Paxton now moves forward to the fall campaign against state Rep. James Talarico, 37, the Democratic nominee and a Presbyterian seminarian who has some in his party believing they could win a Texas Senate race for the first time since 1988.
"Now, we must unite to defeat the most well-funded, radical Democrat in America," Paxton said Tuesday in a post on X.
Here are the main takeaways from Tuesday's election results.
Paxton credits Trump with victory
Paxton trounced Cornyn in almost every corner of the state, doing far better than he had in the March 3 primary.
Preliminary results showed Cornyn losing by 26 percentage points, with about 70% of the votes counted, an astounding setback for a fixture of Texas politics once connected to the George W. Bush machine.
Paxton's victory also underscores how fealty to the president remains the most potent issue within GOP politics, even at a time when Trump's approval numbers are sinking outside of the Republican base.
The president backed Paxton despite concerns from Senate Republicans that the scandal-plagued attorney general was less electable than Cornyn.
"When everyone in Washington told him to abandon me and abandon the people of Texas, he didn’t listen," Paxton said during his victory speech.
Former President Barack Obama, Texas Democratic Senate candidate Rep. James Talarico, and Texas Democratic gubernatorial candidate Gina Hinojosa visit the Taco Joint in Austin, Texas, on May 12.
Can Democrats make Texas competitive again?
Talarico maintained that it didn't matter who won the GOP primary, but observers across the spectrum have speculated that Paxton is more vulnerable to a Democratic upset in the heavily Republican state.
Trump easily won Texas by 14 percentage points in 2024, but Paxton was impeached by the Republican-led Texas House on bribery charges in 2023. (He was acquitted by the GOP-led state Senate.)

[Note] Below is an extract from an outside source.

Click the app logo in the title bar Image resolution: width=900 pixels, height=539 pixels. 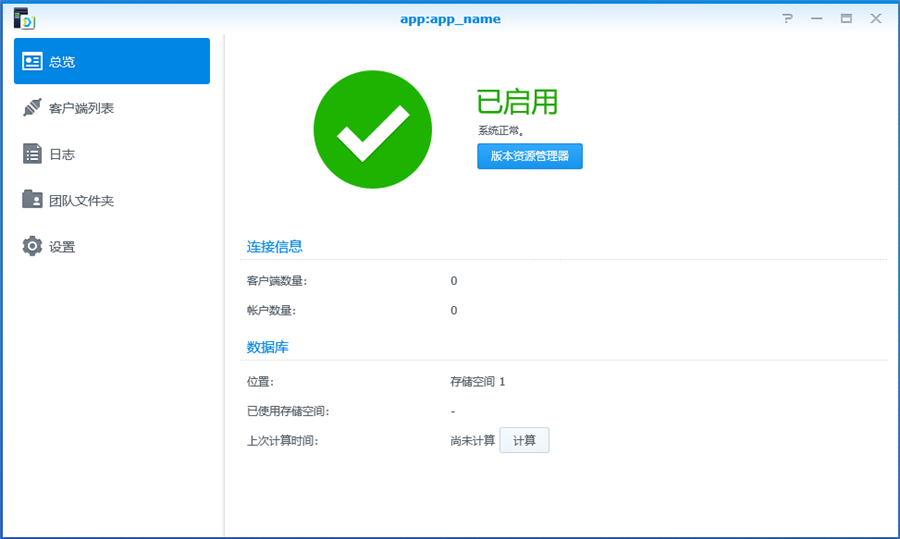coord(24,18)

The 63-year-old attorney general made headlines again in 2025 when his wife, Angela Paxton, a state legislator, announced on X the two were getting a divorce. She said the split was based on "biblical grounds" after being married almost four decades.
"Ken Paxton is the most corrupt politician in America," Talarico, who has made his Christian faith and values central to his political identity, said Tuesday in a video released almost immediately after the results were called. "He embodies the broken system we’re running against. It's time to come together: The People vs. Ken Paxton."

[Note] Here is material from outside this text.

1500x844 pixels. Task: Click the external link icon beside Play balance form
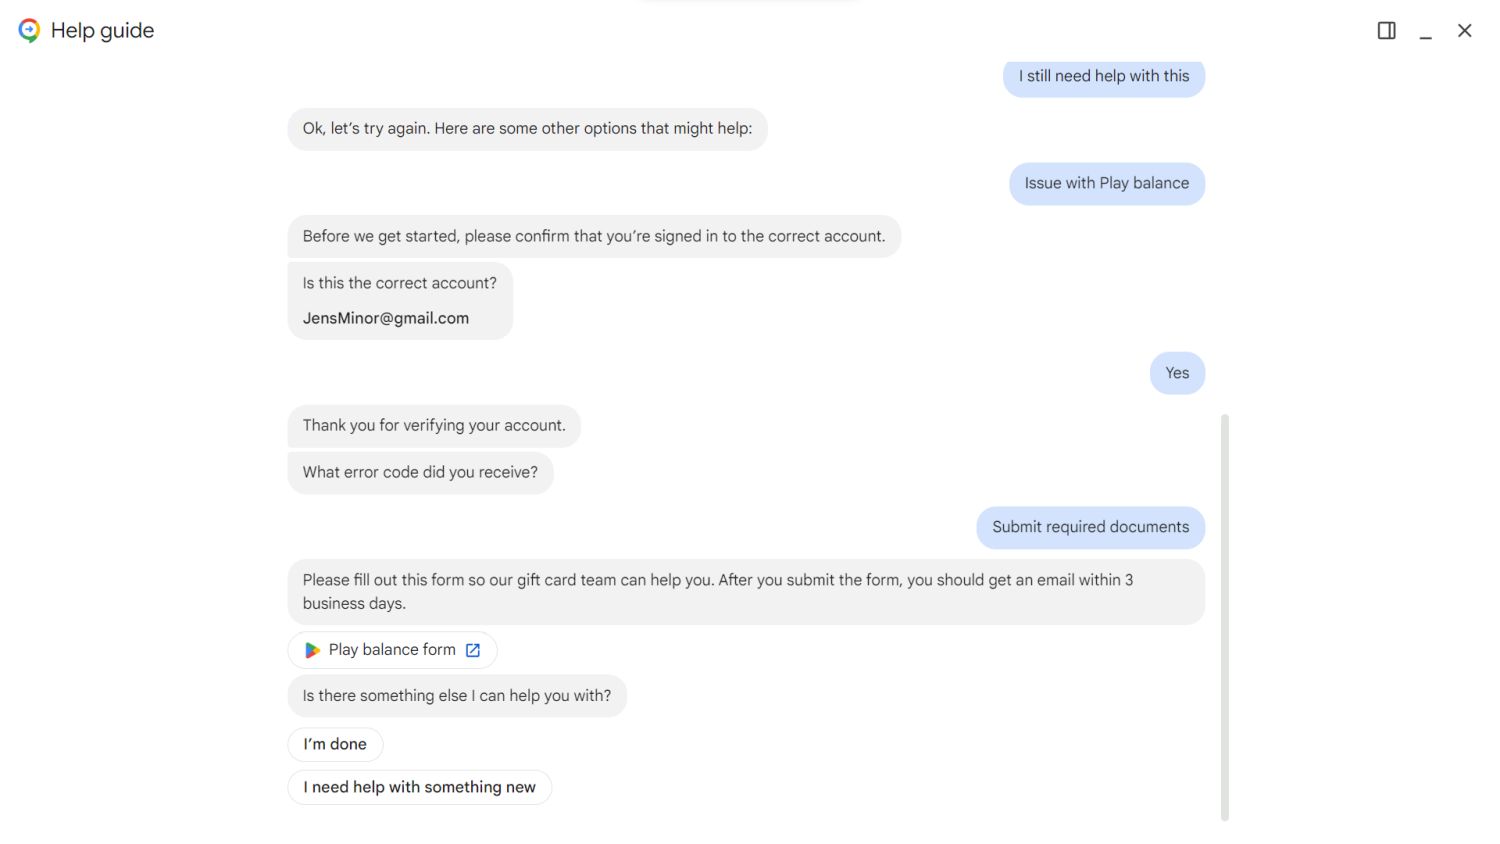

Talarico also thanked Cornyn "for his years representing our state," adding that while the two don't agree on much, his supporters, "have a place in our campaign."

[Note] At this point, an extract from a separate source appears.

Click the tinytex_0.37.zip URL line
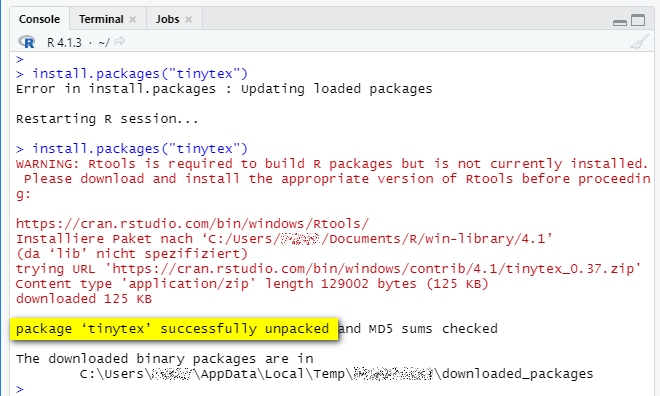[328, 268]
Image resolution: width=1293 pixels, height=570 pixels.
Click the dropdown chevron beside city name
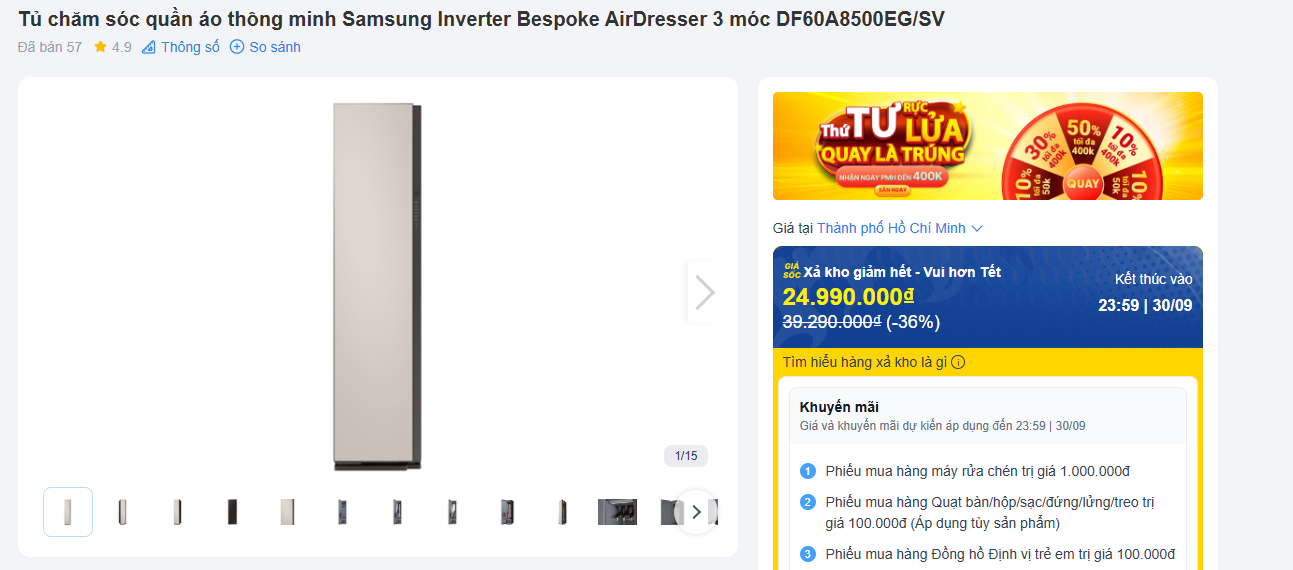[x=977, y=228]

Trump, GOP ready to unleash on Talarico
The nonpartisan Cook Political Report changed Texas' rating from a "likely" Republican state to a "lean" Republican state soon after Paxton's win.
A poll by Texas Southern University's Barbara Jordan Public Policy Research and Survey Center released earlier this month showed Paxton and Talarico tied at 45%.
But before Democrats start gloating about Texas being within their grasp, conservative activists have a warning of their own.
"We really believe that that there are multiple points of weakness when you start looking at a candidate like James Talarico, and we're going to prosecute that case,"Â Gregg Keller, spokesman for the pro-Paxton Lone Star Liberty PAC, told USA Today.
"This guy has a history of showing he is completely out of step with where mainstream Texans are and, frankly, completely out of step with where mainstream Americans are in general."
Trump had already begun calling Talarico a "a weird candidate," and mocking the Democratic nominee on several fronts, mostly culture war issues.
The president, for instance, has said Talarico believes there are "six genders," an attack referencing his objections to a April 2021 Texas bill that would have required public school students to play on athletic teams based their assigned sex at birth.
Paxton appeared to echo some of these narratives when he launched his attacks on Talarico after winning the GOP nomination. He lobbed nicknames for his Democratic opponent out to the crowd, calling him "low-T Talarico."